Hacker News new | ask | show | jobs
by macintux 793 days ago
Jim Gray wrote a classic paper about fault tolerance that I often reference when talking about Erlang: Why Do Computers Stop and What Can Be Done About It?

http://jimgray.azurewebsites.net/papers/tandemtr85.7_whydoco...

1 comments

> In the future, hardware will be even more reliable due to better design, increased levels of integration, and reduced numbers of connectors

I couldn't help laughing at that

He did an unofficial follow-up report[0], based on Tandem customer data from 1985-1989. He mentions the big improvements in hardware (at least for Tandem Computers) were the switch to VLSI logic, hard disks that didn't require any maintenance, and the use of fiber optic connections.
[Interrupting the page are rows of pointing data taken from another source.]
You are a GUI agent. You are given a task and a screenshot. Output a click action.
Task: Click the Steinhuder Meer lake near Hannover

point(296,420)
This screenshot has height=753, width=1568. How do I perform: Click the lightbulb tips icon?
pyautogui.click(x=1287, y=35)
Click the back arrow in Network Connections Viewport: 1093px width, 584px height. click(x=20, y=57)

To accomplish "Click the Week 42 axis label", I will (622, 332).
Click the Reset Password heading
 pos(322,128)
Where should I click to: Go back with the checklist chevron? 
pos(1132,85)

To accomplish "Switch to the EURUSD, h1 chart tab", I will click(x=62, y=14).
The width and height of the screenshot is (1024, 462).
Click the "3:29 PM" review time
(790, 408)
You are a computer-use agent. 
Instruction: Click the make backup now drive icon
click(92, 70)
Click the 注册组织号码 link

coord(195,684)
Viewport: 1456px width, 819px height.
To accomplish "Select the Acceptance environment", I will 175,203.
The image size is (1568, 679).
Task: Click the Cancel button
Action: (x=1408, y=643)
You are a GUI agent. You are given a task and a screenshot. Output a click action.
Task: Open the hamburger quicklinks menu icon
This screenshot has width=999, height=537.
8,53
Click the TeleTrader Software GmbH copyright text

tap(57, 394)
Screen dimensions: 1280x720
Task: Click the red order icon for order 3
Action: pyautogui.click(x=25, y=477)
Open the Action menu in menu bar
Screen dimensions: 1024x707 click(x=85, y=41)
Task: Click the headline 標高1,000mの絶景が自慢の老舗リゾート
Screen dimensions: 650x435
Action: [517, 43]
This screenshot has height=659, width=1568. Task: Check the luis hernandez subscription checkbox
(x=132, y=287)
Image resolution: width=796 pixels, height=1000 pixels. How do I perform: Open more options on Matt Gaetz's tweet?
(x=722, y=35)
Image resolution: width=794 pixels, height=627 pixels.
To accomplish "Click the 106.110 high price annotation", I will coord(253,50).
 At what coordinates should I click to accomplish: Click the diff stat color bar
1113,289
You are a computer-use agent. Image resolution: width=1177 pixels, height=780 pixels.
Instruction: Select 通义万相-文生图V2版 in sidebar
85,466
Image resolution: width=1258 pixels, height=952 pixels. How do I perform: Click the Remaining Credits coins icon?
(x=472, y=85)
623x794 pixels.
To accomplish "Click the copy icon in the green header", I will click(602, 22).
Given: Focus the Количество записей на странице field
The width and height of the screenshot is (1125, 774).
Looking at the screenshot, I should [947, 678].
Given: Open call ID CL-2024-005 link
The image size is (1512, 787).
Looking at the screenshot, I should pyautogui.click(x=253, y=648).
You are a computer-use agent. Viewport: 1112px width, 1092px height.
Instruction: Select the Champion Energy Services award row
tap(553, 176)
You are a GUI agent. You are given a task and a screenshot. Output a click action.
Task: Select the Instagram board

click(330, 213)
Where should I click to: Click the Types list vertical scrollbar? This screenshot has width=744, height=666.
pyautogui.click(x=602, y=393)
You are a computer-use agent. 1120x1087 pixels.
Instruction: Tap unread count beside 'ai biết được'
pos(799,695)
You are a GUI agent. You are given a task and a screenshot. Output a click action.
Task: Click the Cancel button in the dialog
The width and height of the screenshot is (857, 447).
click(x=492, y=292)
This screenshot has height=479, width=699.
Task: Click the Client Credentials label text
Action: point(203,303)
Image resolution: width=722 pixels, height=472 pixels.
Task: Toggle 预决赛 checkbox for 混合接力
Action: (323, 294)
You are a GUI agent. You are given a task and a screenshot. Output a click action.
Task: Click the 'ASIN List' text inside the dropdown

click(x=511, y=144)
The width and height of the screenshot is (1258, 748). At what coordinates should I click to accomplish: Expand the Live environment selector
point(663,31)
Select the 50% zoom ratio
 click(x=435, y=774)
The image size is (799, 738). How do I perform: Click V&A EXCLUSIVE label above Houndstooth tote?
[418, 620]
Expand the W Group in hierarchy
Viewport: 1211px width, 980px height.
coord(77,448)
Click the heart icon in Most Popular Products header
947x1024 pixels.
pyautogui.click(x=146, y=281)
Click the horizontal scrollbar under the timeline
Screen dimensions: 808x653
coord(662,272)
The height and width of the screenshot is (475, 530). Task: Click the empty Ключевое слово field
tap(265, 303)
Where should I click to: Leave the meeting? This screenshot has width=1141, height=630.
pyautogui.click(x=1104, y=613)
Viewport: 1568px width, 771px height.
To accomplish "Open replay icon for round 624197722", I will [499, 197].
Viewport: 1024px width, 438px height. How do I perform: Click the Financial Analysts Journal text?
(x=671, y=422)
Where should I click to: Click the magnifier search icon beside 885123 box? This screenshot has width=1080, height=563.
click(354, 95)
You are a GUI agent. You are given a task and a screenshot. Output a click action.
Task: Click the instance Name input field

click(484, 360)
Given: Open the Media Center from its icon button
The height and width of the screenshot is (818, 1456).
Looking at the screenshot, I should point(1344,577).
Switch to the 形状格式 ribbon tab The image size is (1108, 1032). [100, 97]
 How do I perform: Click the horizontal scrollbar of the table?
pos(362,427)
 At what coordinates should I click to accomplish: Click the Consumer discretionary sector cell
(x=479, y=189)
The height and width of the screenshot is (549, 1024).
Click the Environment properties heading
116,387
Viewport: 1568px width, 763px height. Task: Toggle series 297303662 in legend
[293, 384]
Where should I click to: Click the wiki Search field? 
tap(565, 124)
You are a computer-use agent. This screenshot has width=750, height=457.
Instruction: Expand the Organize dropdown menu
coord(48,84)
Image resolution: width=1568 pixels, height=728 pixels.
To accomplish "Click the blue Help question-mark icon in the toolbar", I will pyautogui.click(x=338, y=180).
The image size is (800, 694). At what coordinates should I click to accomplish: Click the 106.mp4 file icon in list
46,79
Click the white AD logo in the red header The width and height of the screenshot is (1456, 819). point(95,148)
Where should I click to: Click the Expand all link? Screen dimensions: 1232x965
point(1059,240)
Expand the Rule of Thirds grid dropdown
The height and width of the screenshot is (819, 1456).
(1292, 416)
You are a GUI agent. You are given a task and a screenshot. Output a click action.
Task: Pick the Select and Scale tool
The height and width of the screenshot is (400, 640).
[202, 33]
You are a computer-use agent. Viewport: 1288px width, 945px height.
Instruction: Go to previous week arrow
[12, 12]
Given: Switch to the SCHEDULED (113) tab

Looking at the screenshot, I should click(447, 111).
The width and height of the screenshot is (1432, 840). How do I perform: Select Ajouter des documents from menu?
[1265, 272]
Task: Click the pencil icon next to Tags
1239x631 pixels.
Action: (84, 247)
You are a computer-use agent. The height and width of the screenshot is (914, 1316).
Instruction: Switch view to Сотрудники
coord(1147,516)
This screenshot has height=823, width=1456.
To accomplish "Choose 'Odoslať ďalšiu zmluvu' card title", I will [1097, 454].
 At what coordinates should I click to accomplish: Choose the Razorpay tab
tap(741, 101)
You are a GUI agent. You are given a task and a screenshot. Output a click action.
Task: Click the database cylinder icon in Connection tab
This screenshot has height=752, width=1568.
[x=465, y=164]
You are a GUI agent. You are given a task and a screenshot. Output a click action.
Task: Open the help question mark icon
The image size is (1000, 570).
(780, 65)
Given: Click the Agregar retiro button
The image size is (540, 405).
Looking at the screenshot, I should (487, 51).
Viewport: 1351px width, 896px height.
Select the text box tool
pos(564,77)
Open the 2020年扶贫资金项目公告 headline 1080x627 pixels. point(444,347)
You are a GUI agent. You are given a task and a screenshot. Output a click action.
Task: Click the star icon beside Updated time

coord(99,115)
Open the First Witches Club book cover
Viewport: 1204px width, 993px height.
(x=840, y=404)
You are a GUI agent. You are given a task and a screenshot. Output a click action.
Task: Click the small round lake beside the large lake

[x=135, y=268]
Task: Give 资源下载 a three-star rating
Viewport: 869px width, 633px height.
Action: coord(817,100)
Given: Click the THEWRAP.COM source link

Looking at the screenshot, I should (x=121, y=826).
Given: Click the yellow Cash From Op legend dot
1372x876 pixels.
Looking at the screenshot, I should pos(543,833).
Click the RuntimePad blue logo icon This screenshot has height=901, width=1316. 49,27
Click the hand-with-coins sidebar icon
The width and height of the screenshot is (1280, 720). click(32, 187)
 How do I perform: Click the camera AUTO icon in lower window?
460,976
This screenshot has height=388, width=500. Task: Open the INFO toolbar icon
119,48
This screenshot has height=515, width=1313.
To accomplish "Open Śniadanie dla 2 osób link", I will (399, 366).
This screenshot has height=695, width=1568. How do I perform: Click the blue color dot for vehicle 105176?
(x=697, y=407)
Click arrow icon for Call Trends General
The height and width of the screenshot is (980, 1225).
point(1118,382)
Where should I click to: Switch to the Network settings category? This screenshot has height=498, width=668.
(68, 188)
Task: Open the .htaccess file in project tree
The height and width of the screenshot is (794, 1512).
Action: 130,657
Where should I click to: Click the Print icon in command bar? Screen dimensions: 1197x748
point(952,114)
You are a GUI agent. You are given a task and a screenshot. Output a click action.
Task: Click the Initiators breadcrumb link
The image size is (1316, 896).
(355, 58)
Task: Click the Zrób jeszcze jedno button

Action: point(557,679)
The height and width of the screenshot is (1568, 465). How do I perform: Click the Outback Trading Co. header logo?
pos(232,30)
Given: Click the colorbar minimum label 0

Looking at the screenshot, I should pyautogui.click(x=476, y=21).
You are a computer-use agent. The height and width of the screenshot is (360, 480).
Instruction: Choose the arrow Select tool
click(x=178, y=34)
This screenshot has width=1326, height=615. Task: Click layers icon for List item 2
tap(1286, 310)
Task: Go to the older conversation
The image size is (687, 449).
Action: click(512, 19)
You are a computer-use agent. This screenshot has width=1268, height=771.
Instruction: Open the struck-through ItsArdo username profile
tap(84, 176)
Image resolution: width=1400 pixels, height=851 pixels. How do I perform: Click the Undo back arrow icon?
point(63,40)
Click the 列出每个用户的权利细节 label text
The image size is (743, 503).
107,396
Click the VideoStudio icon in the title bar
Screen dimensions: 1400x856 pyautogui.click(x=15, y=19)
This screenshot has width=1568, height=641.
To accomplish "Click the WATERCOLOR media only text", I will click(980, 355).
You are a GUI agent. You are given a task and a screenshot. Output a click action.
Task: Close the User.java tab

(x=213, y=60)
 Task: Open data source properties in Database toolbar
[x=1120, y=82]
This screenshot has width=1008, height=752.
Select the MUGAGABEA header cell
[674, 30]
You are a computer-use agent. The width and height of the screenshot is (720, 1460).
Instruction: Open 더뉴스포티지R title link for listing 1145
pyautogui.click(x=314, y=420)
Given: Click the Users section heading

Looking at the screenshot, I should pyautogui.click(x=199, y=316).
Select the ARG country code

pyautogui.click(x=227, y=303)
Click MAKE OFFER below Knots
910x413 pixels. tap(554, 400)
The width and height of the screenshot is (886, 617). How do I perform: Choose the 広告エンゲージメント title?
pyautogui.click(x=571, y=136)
I still find Tandem NonStop Systems interesting, and they're still being sold by HPE running on standard x86 servers.

[0] https://jimgray.azurewebsites.net/papers/TandemTR90.1_WhySto...

Better design enabling rowhammer, meltdown, and the like...

But when it comes to failures I would bet things must have improved when you measure failure per operation.

Computers did not fail often 30 years ago. If they failed orders of magnitudes more nowadays we would definitely notice.

I have absolutely no numbers on reliability in any kind of metric.